[Data excerpts]
————————

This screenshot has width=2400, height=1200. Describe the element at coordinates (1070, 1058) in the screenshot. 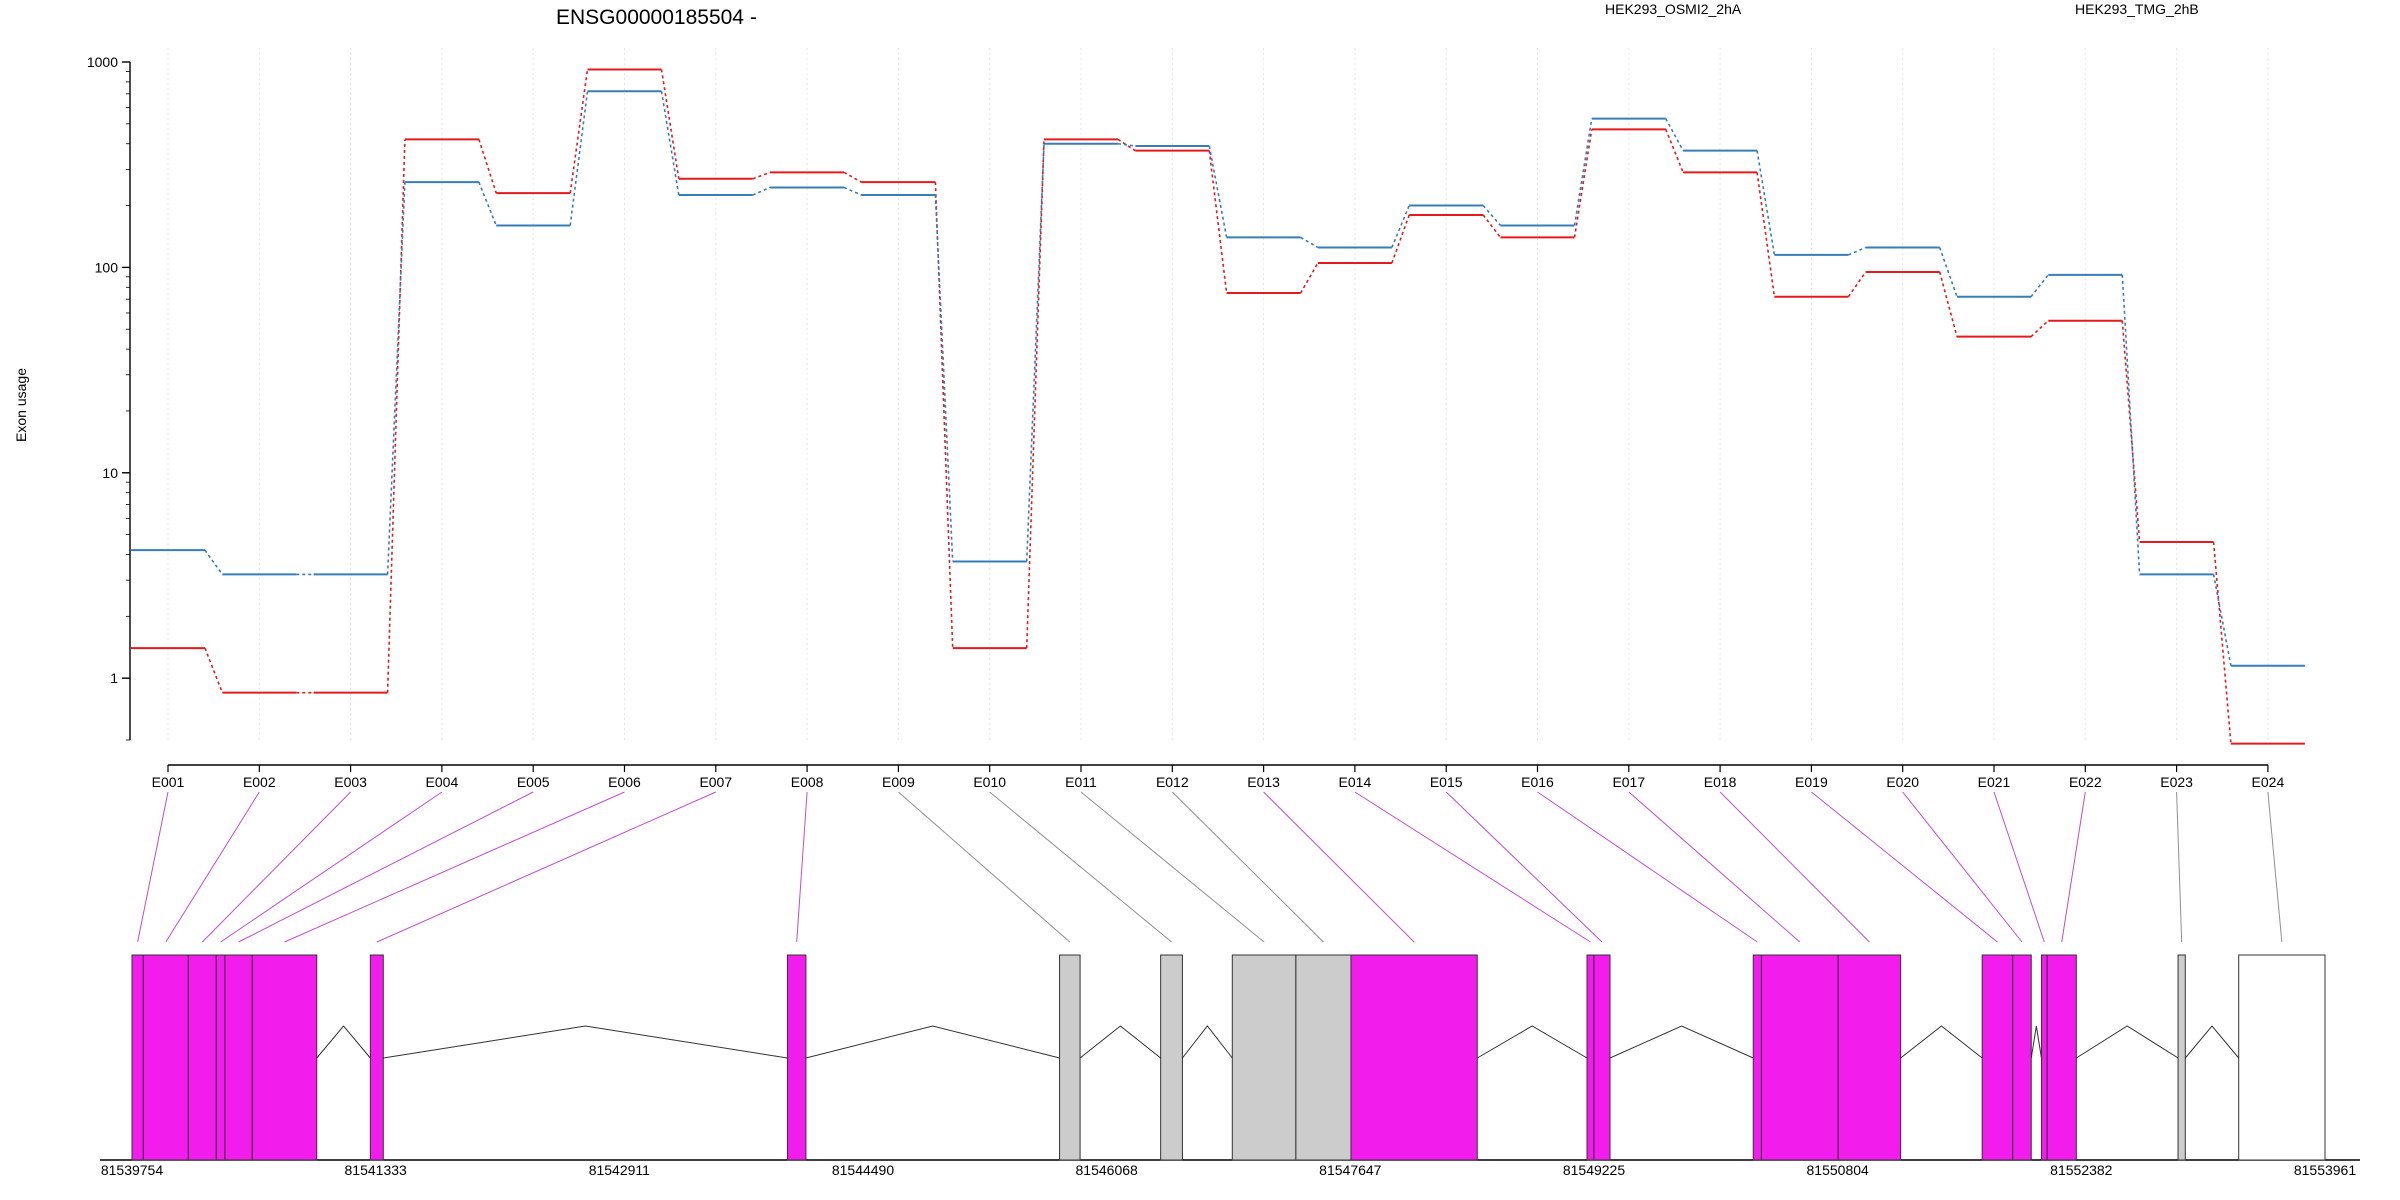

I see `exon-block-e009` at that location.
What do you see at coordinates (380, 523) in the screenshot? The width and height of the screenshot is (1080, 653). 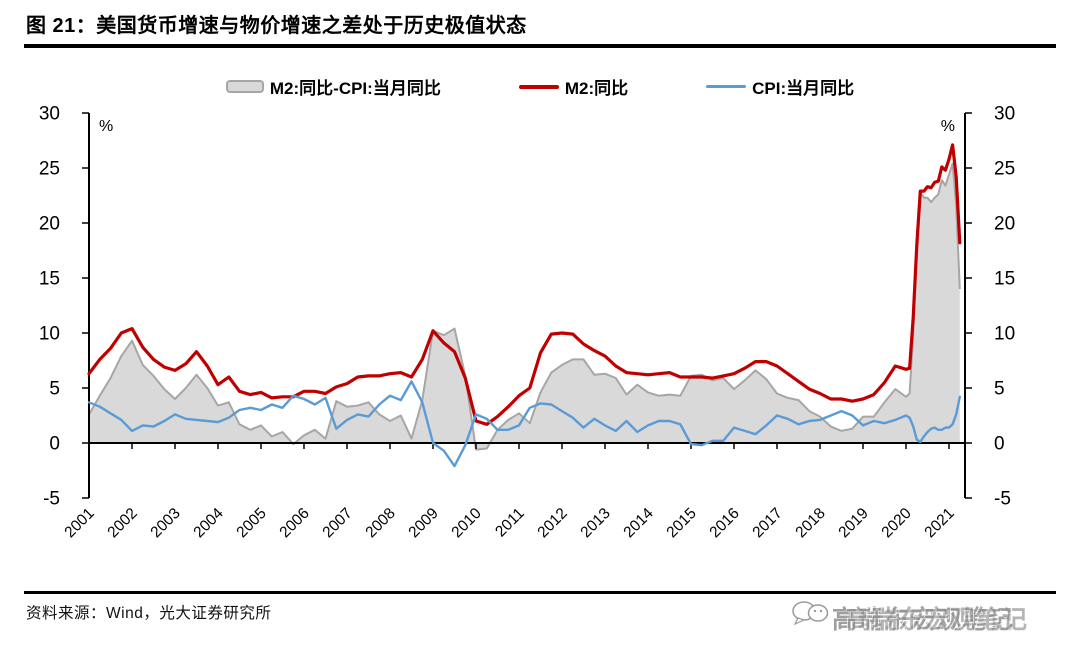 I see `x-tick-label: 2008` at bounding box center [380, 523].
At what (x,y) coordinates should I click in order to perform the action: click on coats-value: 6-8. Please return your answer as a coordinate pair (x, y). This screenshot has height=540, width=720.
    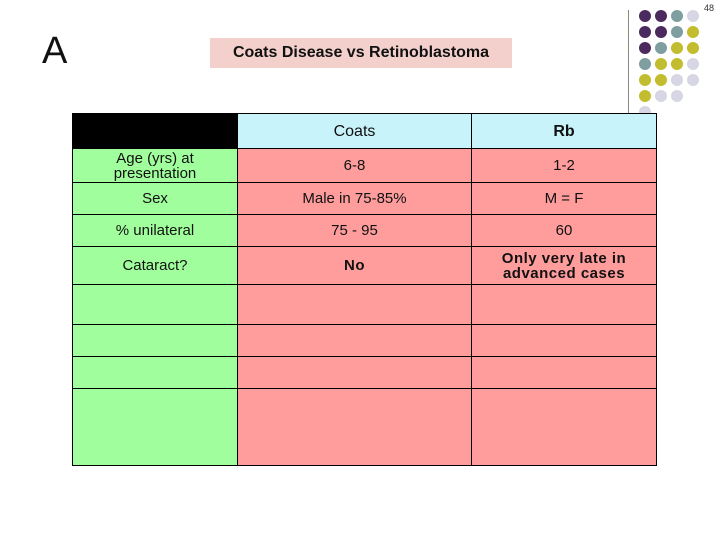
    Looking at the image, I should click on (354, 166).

————————

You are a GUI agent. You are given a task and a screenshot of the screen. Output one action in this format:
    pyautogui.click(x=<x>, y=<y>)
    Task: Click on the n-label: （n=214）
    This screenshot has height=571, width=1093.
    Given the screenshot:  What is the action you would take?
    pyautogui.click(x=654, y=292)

————————

• Problem details
Copy the lines word for word, from the line with "This screenshot has width=2400, height=1200." to the line with "at that location.", including both of those lines. Leave the pictures out of your copy.

• Your solution
This screenshot has width=2400, height=1200. Describe the element at coordinates (1070, 1058) in the screenshot. 

I see `exon-block-e009` at that location.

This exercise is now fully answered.